ТЕКСТОВЫЙ БЛОК

Полковник Карев чем-то походил на командира 30-й кавалерийской дивизии генерала Головского: то ли своей сдержанной смелостью, то ли внешним обаянием, а быть может, просто своей глубокой и трогательной любовью к казакам. Никто никогда не слышал, чтобы он говорил что-то о себе, зато он часами мог рассказывать о своих воинах, их боевых делах. Пока мы с ним ехали в Березовку, он говорил о партийном организаторе 127-го кавалерийского полка, старшем лейтенанте Хакиеве, который, оказывается, с момента прорыва сумел провести уже три заседания партийного бюро. На них были приняты в партию те, кто подал заявление перед боем и отличился в бою.

– Вы представляете, товарищ командующий, воин в бою узнает, что он принят в партию, стал коммунистом. Ведь это же наивысшая награда за подвиг.

Хакиев, разумеется, не вызывал членов бюро к себе из боевых порядков, он сам шел туда, где пылал бой.

– Я могу вам уже сейчас доложить, кто первым форсирует следующий водный рубеж.

– Любопытно.

– Коммунист, лейтенант Алешков. На летучем партийном собрании он так и заявил: «Я со своим взводом первым форсирую Тилигул и ворвусь в село». Говорили, конечно, об этом и другие, но у него в душе сам бес сидит.

…Тело генерала Танасчишина лежит в гробу. То же спокойное, сосредоточенное выражение лица, так же сдвинуты брови. Не верится, что не сон, а смерть сомкнула ему глаза. Начальник политотдела 4-го гвардейского Сталинградского мехкорпуса полковник Козлов говорит о том, что герои, уходя из жизни, остаются в боевом строю, что героический образ их командира будет в боях напоминать о чувстве великой ответственности перед Родиной, призывать к мести и победе.

Мы выносим гроб. Его подхватывают офицеры-танкисты и устанавливают на автомобиль… Трехкратный салют… Машина в сопровождении взвода автоматчиков и эскорта мотоциклистов удаляется в сторону Вознесенска. Там будет совершено погребение.

Дальше 4-й гвардейский корпус уже до конца войны поведет генерал В. И. Жданов.

– Я получил ваше боевое распоряжение, – начал он о делах, когда эскорт скрылся за поворотом. – Вы приказываете по окончании переправы немедленно возобновить наступление и к исходу 1 апреля во взаимодействии с конницей овладеть северной частью населенного пункта Сталино. В то же время передовым отрядом – танками с десантом пехоты – овладеть городом и станцией Раздельная. Мы выполним этот приказ в указанное время.

– С выходом дивизий генералов Головского и Тутаринова на правобережье Тилигула обстановка резко изменится к лучшему. Думаю, что под покровом ночи противник предпримет попытку оторваться от нас, чтобы занять очередной рубеж.

– Что-то непохоже, – усомнился Владимир Иванович, – бомбят район Березовки с таким остервенением, будто здесь решается судьба всей войны. Весь день ведет обстрел дальнобойная тяжелая артиллерия.

– Броды нашли?

– Да, жители показали. До темноты я решил не раскрывать своих карт. Пусть немцы думают, что все надежды мы возлагаем на мостовые переправы.

– Пленные? – Мне было интересно узнать, на что нацеливают немецких солдат.

ЗАПИСАННЫЕ ДАННЫЕ

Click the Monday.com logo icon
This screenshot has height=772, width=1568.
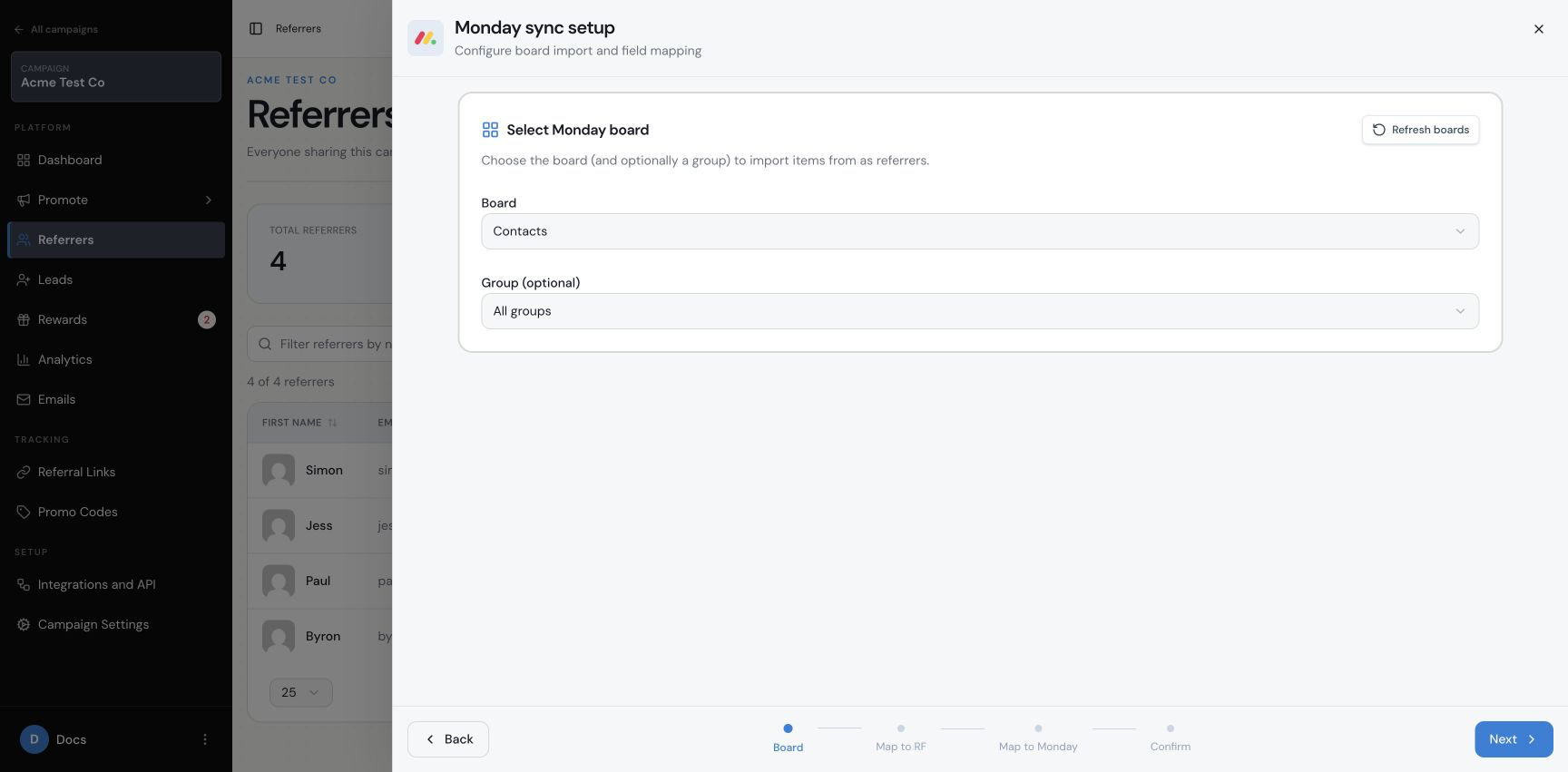click(x=426, y=38)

ОПИСАНИЕ ЗАДАНИЯ
Кто, согласно текстовому блоку, поведет 4-й гвардейский корпус до конца войны? Данные никак не связаны с текстовым блоком.

ОТВЕТ
Генерал В. И. Жданов.